## Document passage:

--------------------

Generally, its only going to serve 1 database (potentially one or two more) but the catch is that the database has 1 table in particular which is massive (hundreds of millions of records with only a few coloumn). Presently, with the default configuration, it's not slow, but I think it could potentially be even faster.
Can people please give me some guidance and recomendations for configuration settings which you would use for a server such as this.
4*stripped drive was a bad idea — if any of this drives will fail then you'll loose all data, and even SAS drives sometimes fail — with 4 drivers it is 4 times more likely than with 1 drive; you should go for RAID 1+0.
Use the latest version of Postgres, 8.3.7 now; there are many performance improvements in every major version.
Set shared_buffers parameter in postgresql.conf to about 1/4 of your memory.
Set effective_cache_size to about 1/2 of your memory.
Set checkpoint_segments to about 32 (checkpoint every 512MB) and checkpoint_completion_target to about 0.8.
Set default_statistics_target to about 100.
Migrate to Enterprise Linux or FreeBSD: Postgres works much better on Unix type systems — Windows support is a recent addition, not very mature.
You can read more on this page: Tuning Your PostgreSQL Server — PostgreSQL Wiki
My experience suggests that (within limits) the hardware is typically the least important factor in database performance.

--------------------

## Material:

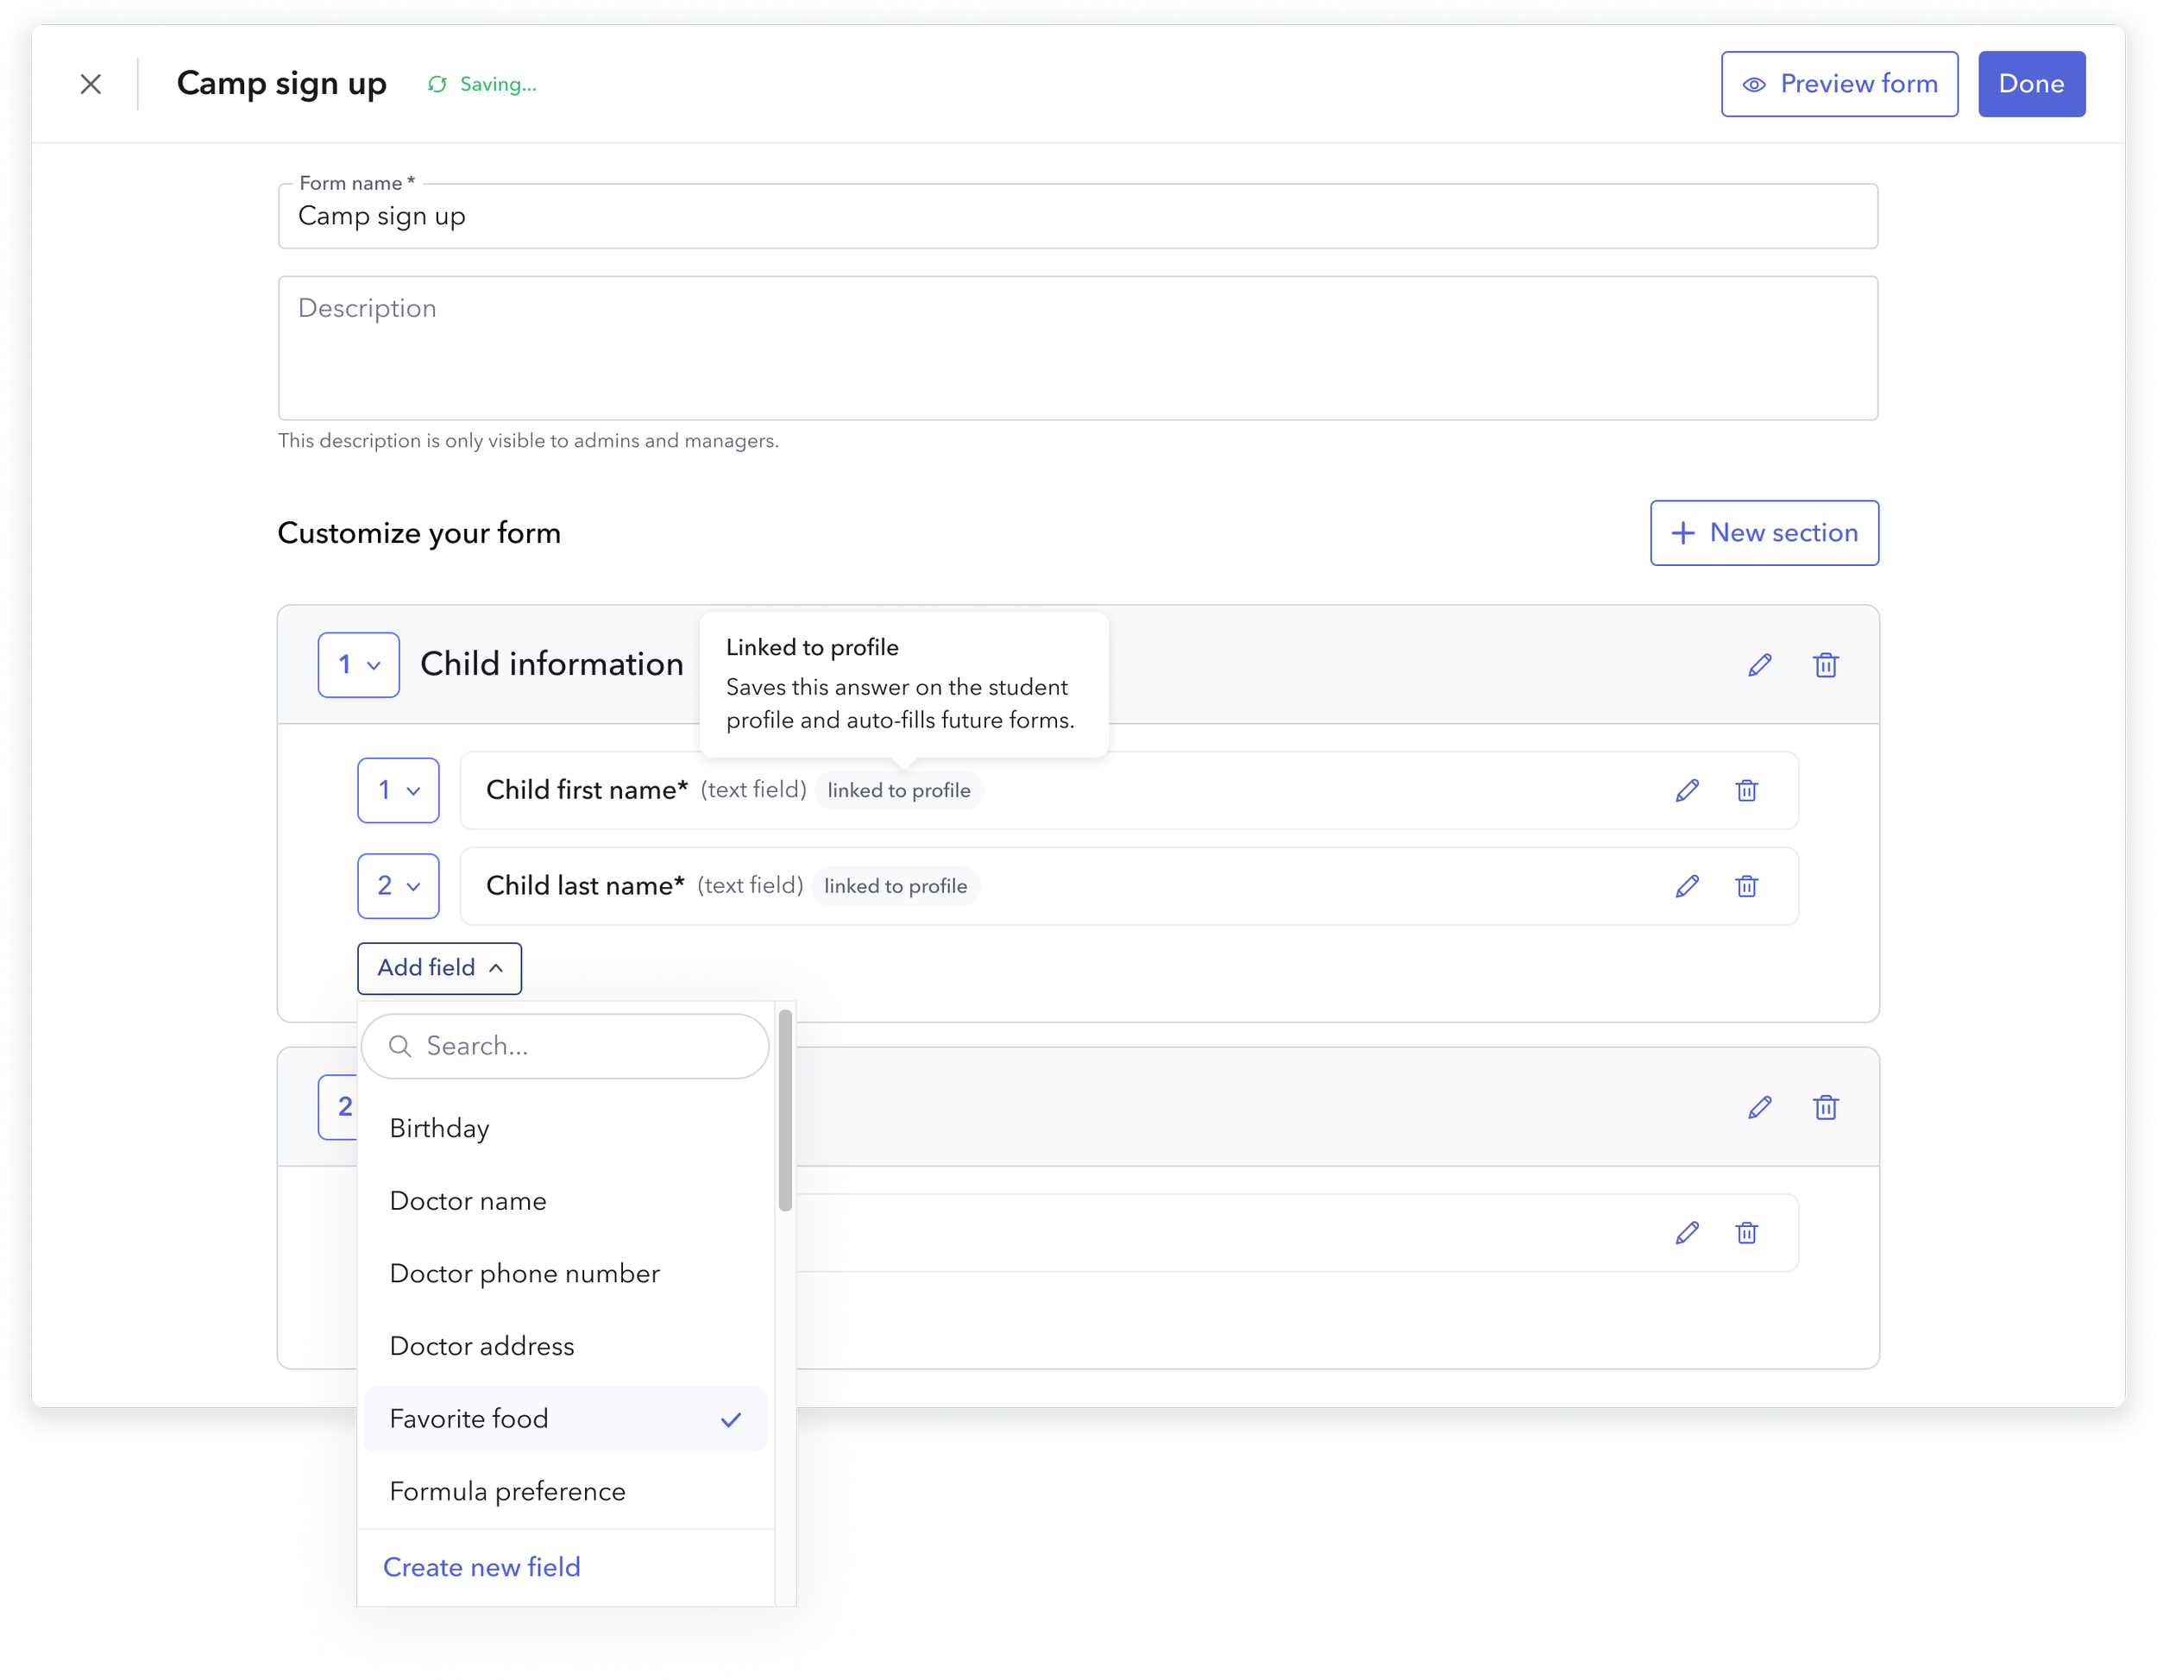
Task: Click the X icon to close the form editor
Action: coord(91,84)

--------------------

## Given instruction:
Write out everything in the PostgreSQL tuning thread above, from "Generally, its only" down to "for RAID 1+0.".

## Answer to the problem:
Generally, its only going to serve 1 database (potentially one or two more) but the catch is that the database has 1 table in particular which is massive (hundreds of millions of records with only a few coloumn). Presently, with the default configuration, it's not slow, but I think it could potentially be even faster.
Can people please give me some guidance and recomendations for configuration settings which you would use for a server such as this.
4*stripped drive was a bad idea — if any of this drives will fail then you'll loose all data, and even SAS drives sometimes fail — with 4 drivers it is 4 times more likely than with 1 drive; you should go for RAID 1+0.